So You Say You Want a Revolution?

I realize I can bark my brains out; the caravan has probably already moved on, but could we just stop for 3 seconds and check the safety net before we go off the deep end?  No doubt there are powerful forces crawling across the Middle East and North Africa; all the conditions are right.  Every country in the region has the same set of circumstances: a young population, a growing middle class, a reasonable level of education, a contracting economy, unemployment, rising prices and an old and decrepit leadership.  This is the perfect storm.  It might even be the long-awaited Arab Revolution.  However, before we all hitch up the bandwagon let’s remember this isn’t 1989, no wall has come down, Benghazi isn’t Berlin and democracy is not on the march.  It isn’t even on the crawl.  Let’s quit with the self-congratulations for a minute (like western governments even did anything?) and put down the pom-poms.  Nothing has been accomplished but everything has been set in motion.  Get real.  This is the way it is.

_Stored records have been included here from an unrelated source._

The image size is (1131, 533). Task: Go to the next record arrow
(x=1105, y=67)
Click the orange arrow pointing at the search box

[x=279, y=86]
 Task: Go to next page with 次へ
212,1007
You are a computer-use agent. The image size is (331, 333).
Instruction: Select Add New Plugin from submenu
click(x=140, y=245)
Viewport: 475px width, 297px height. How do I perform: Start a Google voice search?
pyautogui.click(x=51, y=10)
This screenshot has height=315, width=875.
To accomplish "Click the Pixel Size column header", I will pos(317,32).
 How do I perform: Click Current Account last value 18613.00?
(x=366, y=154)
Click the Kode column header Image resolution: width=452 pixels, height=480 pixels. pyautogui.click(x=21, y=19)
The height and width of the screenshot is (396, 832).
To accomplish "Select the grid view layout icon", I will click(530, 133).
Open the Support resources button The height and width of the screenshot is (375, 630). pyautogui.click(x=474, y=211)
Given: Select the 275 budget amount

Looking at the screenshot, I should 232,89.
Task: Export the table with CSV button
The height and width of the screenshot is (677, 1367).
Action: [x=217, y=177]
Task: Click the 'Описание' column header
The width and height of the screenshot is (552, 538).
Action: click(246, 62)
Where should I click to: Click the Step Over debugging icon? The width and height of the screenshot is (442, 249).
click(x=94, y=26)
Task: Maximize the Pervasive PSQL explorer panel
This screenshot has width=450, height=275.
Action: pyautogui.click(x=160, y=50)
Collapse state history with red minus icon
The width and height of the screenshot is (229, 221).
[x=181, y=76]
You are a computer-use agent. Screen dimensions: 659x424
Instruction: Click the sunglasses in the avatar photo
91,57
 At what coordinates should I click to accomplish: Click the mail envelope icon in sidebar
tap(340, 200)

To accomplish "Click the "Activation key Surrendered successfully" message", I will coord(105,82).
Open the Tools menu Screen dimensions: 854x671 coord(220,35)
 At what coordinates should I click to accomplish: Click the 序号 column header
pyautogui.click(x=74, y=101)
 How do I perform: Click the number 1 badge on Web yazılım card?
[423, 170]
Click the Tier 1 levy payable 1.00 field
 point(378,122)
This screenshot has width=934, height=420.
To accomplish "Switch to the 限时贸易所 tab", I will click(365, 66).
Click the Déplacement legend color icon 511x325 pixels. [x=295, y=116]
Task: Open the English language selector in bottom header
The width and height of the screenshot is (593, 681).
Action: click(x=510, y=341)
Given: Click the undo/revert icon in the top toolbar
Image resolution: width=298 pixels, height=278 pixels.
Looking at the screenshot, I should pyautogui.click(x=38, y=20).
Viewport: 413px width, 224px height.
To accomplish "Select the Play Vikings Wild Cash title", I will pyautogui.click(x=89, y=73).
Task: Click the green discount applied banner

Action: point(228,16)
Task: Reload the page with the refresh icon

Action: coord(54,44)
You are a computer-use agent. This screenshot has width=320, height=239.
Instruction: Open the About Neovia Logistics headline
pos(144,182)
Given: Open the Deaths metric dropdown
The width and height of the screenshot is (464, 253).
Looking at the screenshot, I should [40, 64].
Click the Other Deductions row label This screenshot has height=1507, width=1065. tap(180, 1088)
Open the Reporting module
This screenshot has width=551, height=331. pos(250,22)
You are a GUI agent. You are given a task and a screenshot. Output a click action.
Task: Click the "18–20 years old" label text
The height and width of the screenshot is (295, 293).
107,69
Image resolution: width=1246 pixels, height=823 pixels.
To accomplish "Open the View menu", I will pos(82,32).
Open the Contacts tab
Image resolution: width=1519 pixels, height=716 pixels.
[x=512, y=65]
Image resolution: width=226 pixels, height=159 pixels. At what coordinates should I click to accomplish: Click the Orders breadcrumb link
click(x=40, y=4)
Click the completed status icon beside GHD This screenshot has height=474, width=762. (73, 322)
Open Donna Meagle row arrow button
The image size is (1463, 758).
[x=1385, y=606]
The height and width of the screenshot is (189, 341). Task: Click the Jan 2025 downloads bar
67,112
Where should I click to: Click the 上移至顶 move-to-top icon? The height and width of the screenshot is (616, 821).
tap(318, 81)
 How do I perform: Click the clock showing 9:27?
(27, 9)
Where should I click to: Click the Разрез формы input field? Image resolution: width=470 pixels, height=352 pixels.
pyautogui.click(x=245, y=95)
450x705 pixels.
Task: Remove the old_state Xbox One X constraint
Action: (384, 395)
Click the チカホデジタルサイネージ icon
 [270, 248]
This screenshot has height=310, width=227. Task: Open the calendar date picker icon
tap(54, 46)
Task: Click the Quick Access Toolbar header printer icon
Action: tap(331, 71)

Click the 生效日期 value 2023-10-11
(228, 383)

Okay, Hosni Mubarak is gone.  So what?  At this point the army is still in charge.  This is the same bunch of guys who’ve been running the show since Nasser kicked King Farouk out of the country in 1952.  In essence, what happened in Egypt was a really, really weird kind of show-of-hands election and the incumbent (Mubarak) was defeated.  However, he didn’t actually have a challenger.  There is no political organization available to govern after him.  The problem the army faces now is how to hold a semi-free election without giving the country away?  They know that for every young professional in Cairo, dreaming of democracy there are seven guys upriver who think this is a golden opportunity to get the girls back in their bags where they belong.  The military needs to make it look good without letting the Moslem Brotherhood take control of the country.  Egypt depends on foreign aid and foreign tourists to survive; an Islamic revolution — freely elected or not — would ruin everything.

In Bahrain, when the people gathered in Pearl Square in Manama demanding reform, Shaikh Hamad listened for a while.  But absolute rulers don’t have to take that kind of abuse — or so he thought.  He sent in troops with tanks and automatic weapons.  Unfortunately, the western media noticed that they were all stamped “Made in America.”  Within minutes the State Department was in full damage control mode, burning up the Internet, telling the royal family to withdraw the tanks or they weren’t going to get any more.  Suddenly, the troops were gone.  Now, it’s all goodwill and dialogue, but the only tangible change (so far) is the Grand Prix was cancelled.  Personally, I think the king is just waiting ‘til CNN’s not looking.

In Iran, where nobody gives a damn what CNN thinks, anti-government demonstrations are old news.  They’ve been going on, back and forth, ever since the Ahmadinejad government fixed the national elections two years ago.  Invariably, any time people in Iran gather for anything more than a birthday party, the government response is brutal and ruthless – not necessarily in that order.  There will be no democratic reform in Iran in the near future — even though the demonstrations will continue.  The Iranian people are on their own, and they know it.

In Yemen and Algeria the battle for the streets is still going on.   Both governments are trying a combination of economic reforms and ungodly violence to keep control.  In both countries, the people are disorganized, and several factions are scrambling to put together a cohesive movement.  At this point, their only demand is the current regime step aside and hold free elections.  This isn’t going to happen unless – as in Egypt — the military takes control and rewrites the constitution.

Which brings us to Libya and the impending civil war.  The problem with democratic reform in Libya is Muammar Gaddafi himself.  He has been in power since 1969 (longer than anybody except Castro and the Queen.)  The only Libyans who remember a time without Gaddafi are retired now.   For 40 years, there has been no political dialogue in Libya, so it’s doubtful that the people currently shooting at each other are willing to give a try.  They want Gaddafi out;  that’s it.  They may be calling for democracy, but unless they’ve been taking secret courses from The Learning Annex, how do they even know what it looks like?  Besides, Muammar is not one to go quietly.  Nor does he have a room full of generals advising him to leave for the good of the country.  This fight is not over, and believe me, even when it is, it won’t be.

And finally, Tunisia, where the whirlwind all started.  Actually Tunisia has the best chance of surviving the turmoil and bringing true democratic reform to their nation.  Their size, history and population give them some big advantages in the search for reform.  Maybe, if they can solve their problems, the long, hard, old-fashioned way, then other nations in the region can follow their example.

If this is the Arab Revolution, it’s about to hit a snag.  It’s called history.  It teaches us that most revolutions don’t end the way things did in 1989.  Daisies don’t normally grow where the tanks were, and any eventual democratic reform is going to be long and hard — and maybe even bloody.  No amount of wishful thinking is going to change that.  It would be far better if we stopped cheerleading for a while and started dealing with the facts — before the caravan actually does go by and we’re left behind, wondering what happened — again.